Job A:
Answer each of the following questions using the Siamese network excerpt:
(i) Between what does the network learn to estimate similarity?
(ii) Which library is to be used to fill in the missing code?
(iii) Which two methods of the skeleton class must be completed?
Job B:
Quote the Siamese network excerpt word for word, starting with "In this section" and going on through "the dot product.".
Job C:
In one to three sentences, explain the purpose of the feature extraction, normalization and dot product described in the Siamese network excerpt.

Selected extract:
====

In this section we again estimate the disparity for all the stereo pairs in the test set but this time using a Siamese Neural Network which will learn the task from data. The key idea is to train the network to estimate the similarity between two patches. We do this by first extracting features in a convolutional manner and then normalizing the per-pixel feature vectors and calculating the dot product.
Let's start by building our Siamese Neural Network. Using the torch.nn library, fill in the missing code in the PyTorch Module skeleton class StereoMatchingNetwork(torch.nn.module) provided below for both the def __init__(self) and def forward(self, X) methods to define the architecture. It should consist of the following:
Conv2d(..., out_channels=64, kernel_size=3)ReLU()Conv2d(..., out_channels=64, kernel_size=3)ReLU()Conv2d(..., out_channels=64, kernel_size=3)ReLU()Conv2d(..., out_channels=64, kernel_size=3)functional.normalize(..., dim=1, p=2)

====

Dataset excerpt:
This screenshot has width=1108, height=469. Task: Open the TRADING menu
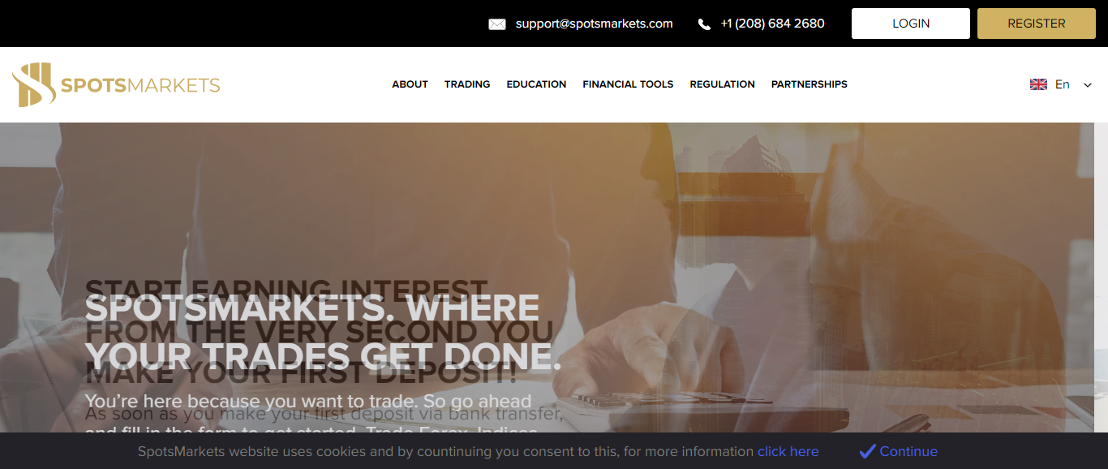click(x=467, y=84)
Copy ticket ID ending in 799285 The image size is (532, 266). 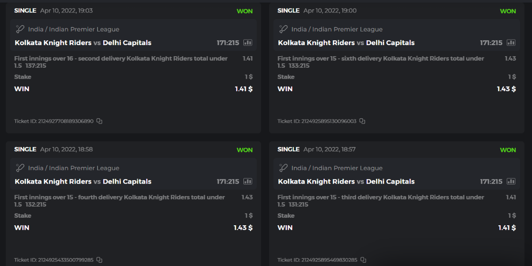click(x=99, y=260)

====

Final result A:
(i) Between two patches.
(ii) The torch.nn library.
(iii) def __init__(self) and def forward(self, X).

Final result B:
In this section we again estimate the disparity for all the stereo pairs in the test set but this time using a Siamese Neural Network which will learn the task from data. The key idea is to train the network to estimate the similarity between two patches. We do this by first extracting features in a convolutional manner and then normalizing the per-pixel feature vectors and calculating the dot product.

Final result C:
These steps are how the network estimates the similarity between two patches, which is the key idea behind training it. Features are first extracted in a convolutional manner. The per-pixel feature vectors are then normalized, and their dot product is calculated.